SAPCON is coordinated by the Division of Sleep and Circadian Disorders at Brigham and Women’s Hospital (BWH) in collaboration with patient volunteers from across the country and sleep apnea patient advocacy and research organizations. Steering Committee members include Judith Owens, MD, the director for Sleep Medicine at Boston Children’s Hospital, Vishesh Kapur, MD, MPH, director of Sleep Medicine for the Division of Pulmonary and Critical Care Medicine at University of Washington in Seattle, and Nancy H. Rothstein, MBA, The Sleep Ambassador and patient.

SAPCON is part of PCORnet, the National Patient-Centered Clinical Research Network, a historic national research venture that invites people across the nation to share health information and to guide the course of comparative effectiveness research for a many serious and chronic diseases. Funded by the Patient-Centered Outcomes Research Institute (PCORI), MyApnea.Org is one of 29 individual networks that will comprise a national “network of networks” dedicated to conducting patient-centered health research. MyApnea.Org is one of the patient-powered research networks within PCORnet, which are organized and governed by patients and their partners and focused on a particular condition.

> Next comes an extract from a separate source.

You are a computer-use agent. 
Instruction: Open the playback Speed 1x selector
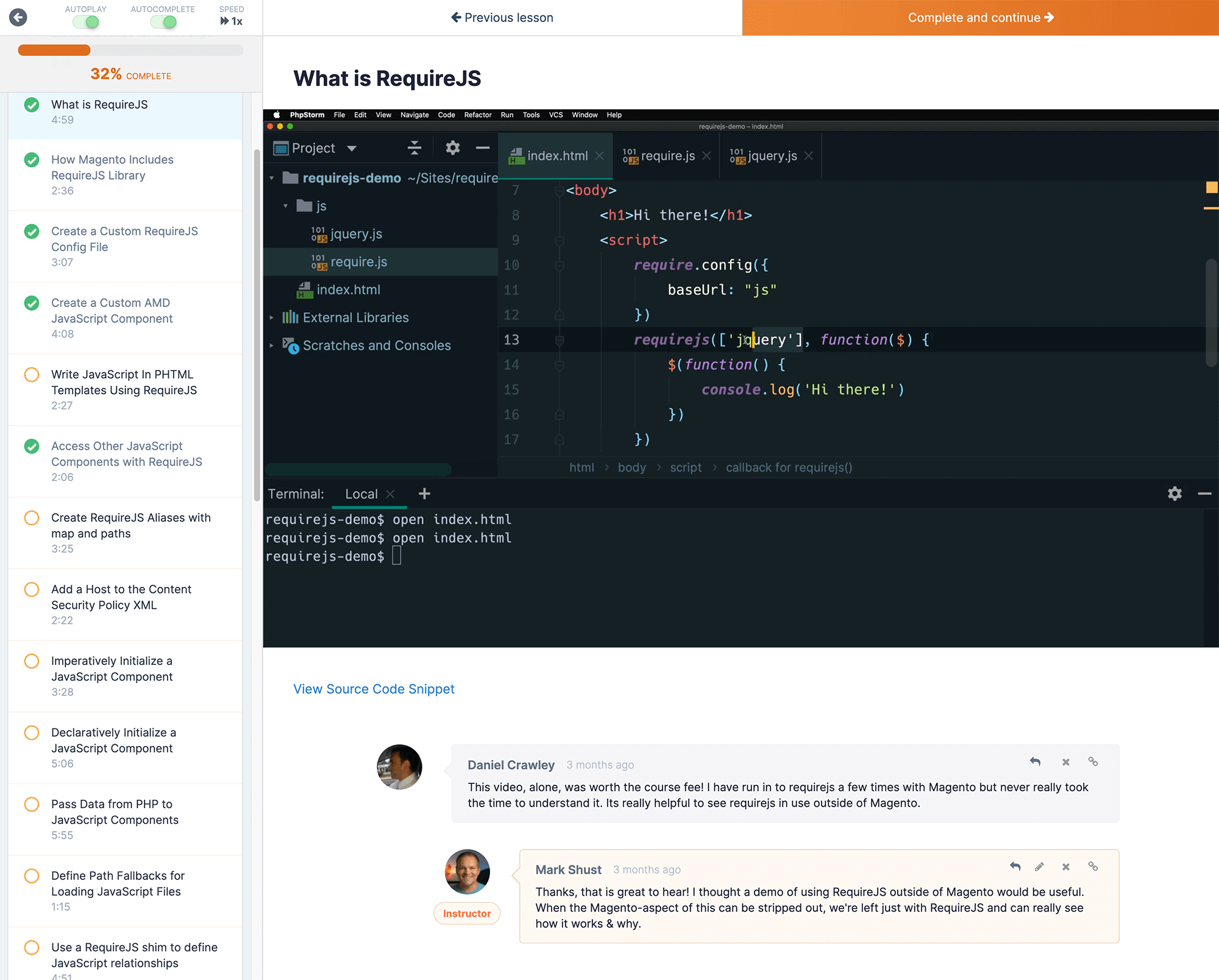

Through MyApnea.Org, members have access to tools that will help manage their condition, and enable them to connect with and learn from others like them. Initially, researchers will focus on questions and results that are most important, practical, and empowering to those impacted by sleep apnea. Members are able to suggest a research idea that they would like to know more about and this suggestion can then be voted on by other members of the community. The highest ranking questions are periodically examined, and researchers explore the existing scientific literature related to that question. If there is a significant amount of data on the topic, then it is synthesized and a plain language summary is provided to members. If researchers discover a gap in knowledge, then the question will be endorsed as a topic for future research.

“It seems as if research is generally driven by funding organizations, which oftentimes is not reflective of the needs of patients. By having large amounts of data provided by and for us, we can now drive the research agenda. This is a way to democratize research—to generate understanding on the part of the researchers and patients together,” said Kathy Page, who has sleep apnea and is a member of MyApnea.Org’s Patient Engagement Panel.

“This portal is one of the most direct ways to empower patients that I’ve ever seen. The feedback each member gets about his or her own health indicators can be a powerful means for improving their understanding of sleep apnea and its impact on their individual health and well-being,” Redline says. “This approach empowers researchers, too. We’ll have vast amounts of data and a platform for conducting comparative effectiveness research, which is critical for understanding the best ways to diagnosis and treat sleep apnea. We’ve learned a lot about the condition, but we still know too little about its management. We have the potential to start pinpointing which treatments produce the best results for particular kinds of patients.”